Stored items:
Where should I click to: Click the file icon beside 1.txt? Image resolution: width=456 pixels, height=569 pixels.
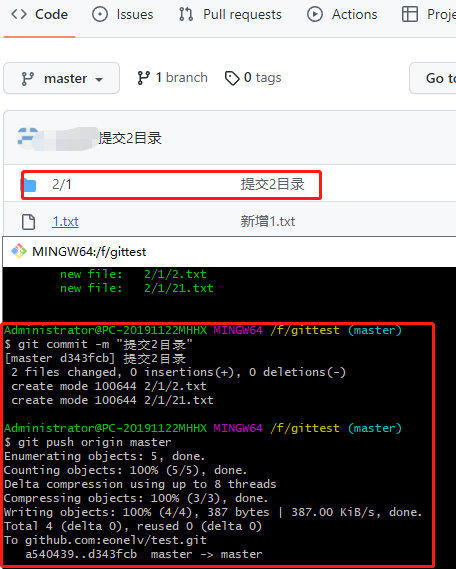pos(29,222)
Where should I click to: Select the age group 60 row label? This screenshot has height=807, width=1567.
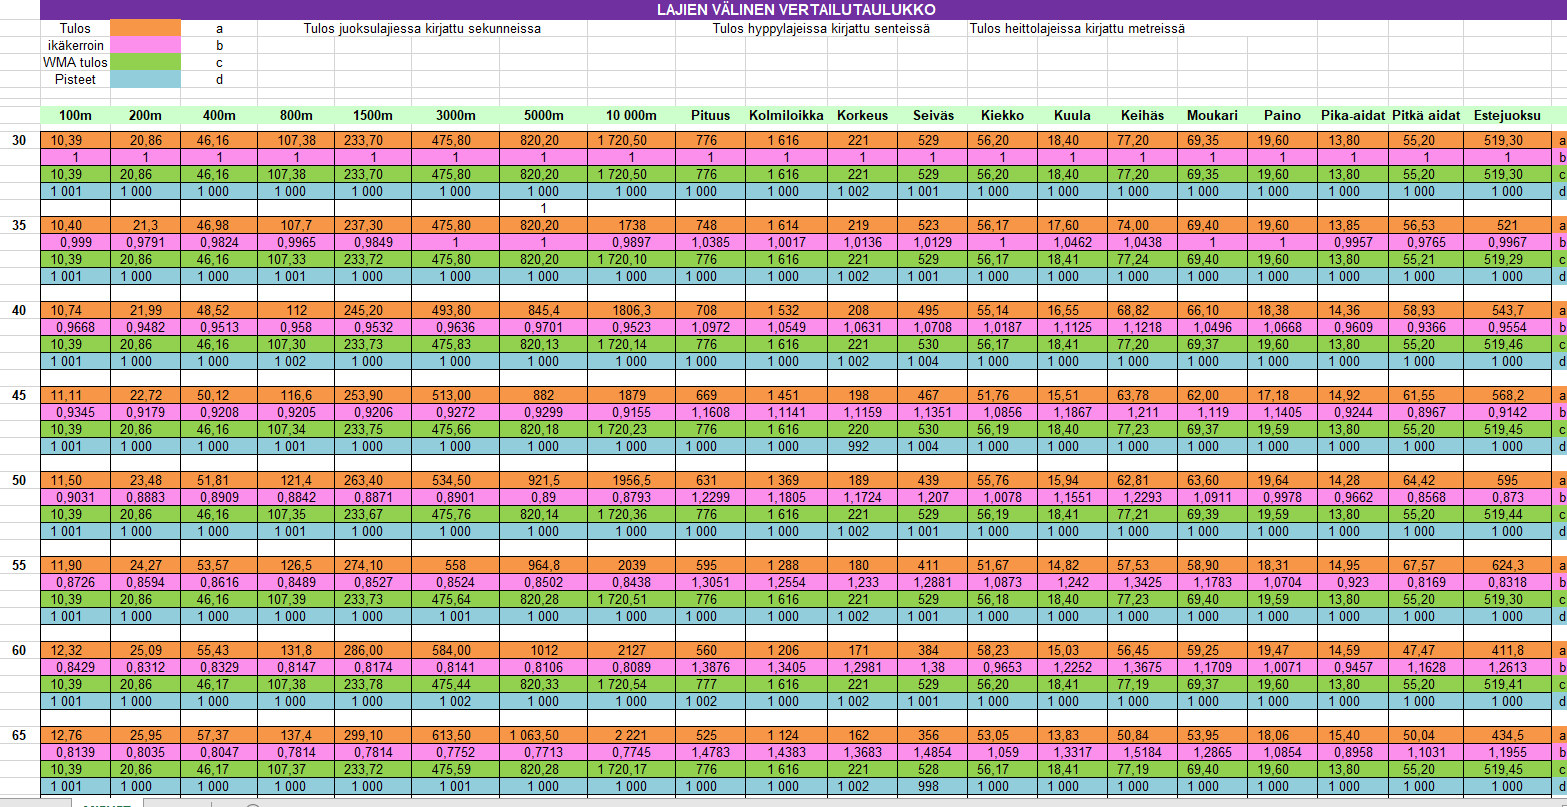19,651
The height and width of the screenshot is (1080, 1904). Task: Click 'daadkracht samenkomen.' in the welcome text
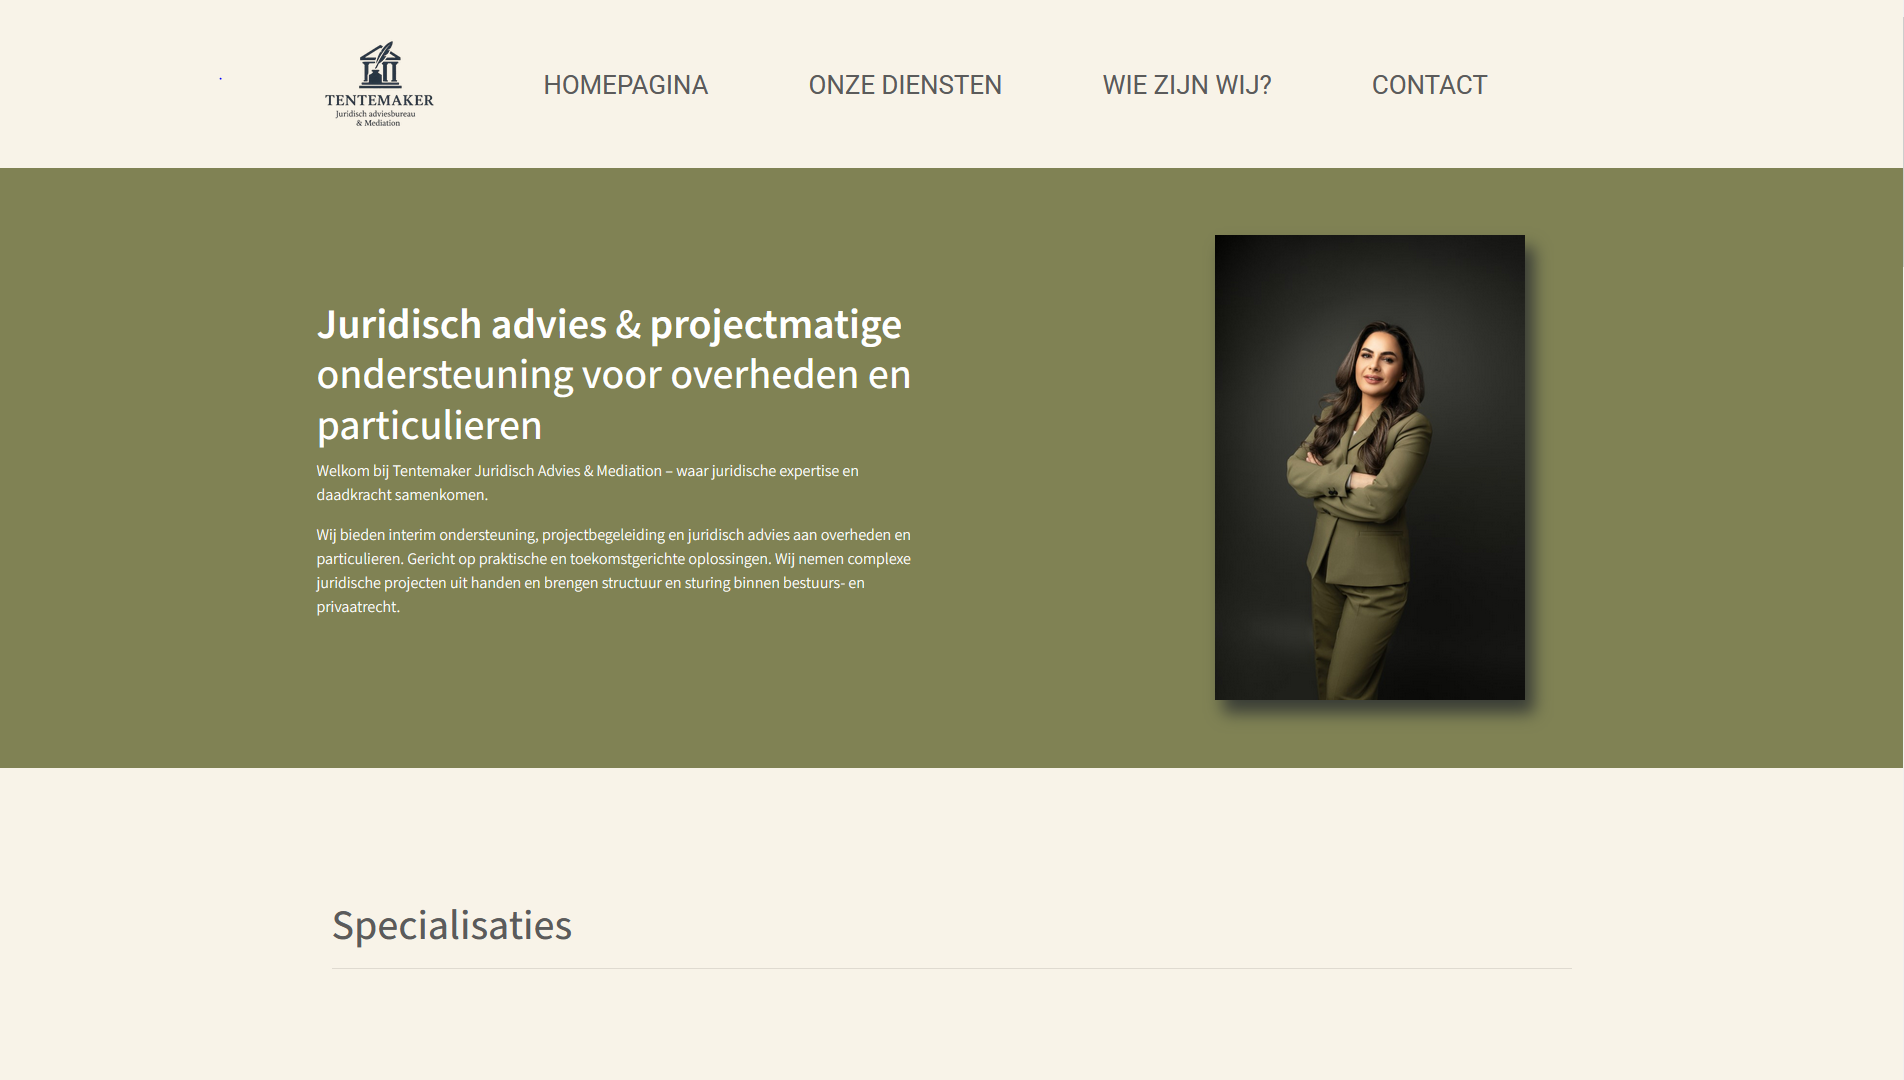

Task requirements:
Only the wording of the records is wanted: copy it all exactly and omit the pictures.

Result for this exercise:
Where should I click to: Click the file icon beside 1.txt? Image resolution: width=456 pixels, height=569 pixels.
pos(29,222)
Where should I click to: Select the age group 60 row label? This screenshot has height=807, width=1567.
19,651
The height and width of the screenshot is (1080, 1904). Task: Click 'daadkracht samenkomen.' in the welcome text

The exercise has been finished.